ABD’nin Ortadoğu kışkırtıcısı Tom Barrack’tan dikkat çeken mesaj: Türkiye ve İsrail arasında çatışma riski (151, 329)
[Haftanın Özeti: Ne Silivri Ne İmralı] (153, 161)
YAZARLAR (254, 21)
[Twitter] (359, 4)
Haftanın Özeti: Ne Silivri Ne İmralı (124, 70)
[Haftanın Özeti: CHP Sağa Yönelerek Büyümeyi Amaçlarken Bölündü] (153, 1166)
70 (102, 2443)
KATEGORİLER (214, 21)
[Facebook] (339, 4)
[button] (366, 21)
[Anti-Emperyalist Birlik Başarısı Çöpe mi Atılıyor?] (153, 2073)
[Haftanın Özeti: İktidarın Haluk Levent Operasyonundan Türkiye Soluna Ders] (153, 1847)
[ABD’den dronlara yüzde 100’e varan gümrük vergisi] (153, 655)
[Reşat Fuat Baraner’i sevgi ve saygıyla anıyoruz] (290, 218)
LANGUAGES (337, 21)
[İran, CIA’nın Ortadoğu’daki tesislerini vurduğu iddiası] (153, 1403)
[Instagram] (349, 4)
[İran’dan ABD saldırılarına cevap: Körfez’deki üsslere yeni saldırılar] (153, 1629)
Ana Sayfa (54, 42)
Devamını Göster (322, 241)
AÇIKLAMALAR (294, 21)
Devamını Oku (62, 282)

——————————

I'd like the lines above from the one with "Haftanın Özeti: Ne Silivri Ne İmralı (124, 70)" up to and including the one with "[ABD’den dronlara yüzde" copied exactly, with no other lines.

| RESULT |
Haftanın Özeti: Ne Silivri Ne İmralı (124, 70)
[Haftanın Özeti: CHP Sağa Yönelerek Büyümeyi Amaçlarken Bölündü] (153, 1166)
70 (102, 2443)
KATEGORİLER (214, 21)
[Facebook] (339, 4)
[button] (366, 21)
[Anti-Emperyalist Birlik Başarısı Çöpe mi Atılıyor?] (153, 2073)
[Haftanın Özeti: İktidarın Haluk Levent Operasyonundan Türkiye Soluna Ders] (153, 1847)
[ABD’den dronlara yüzde 100’e varan gümrük vergisi] (153, 655)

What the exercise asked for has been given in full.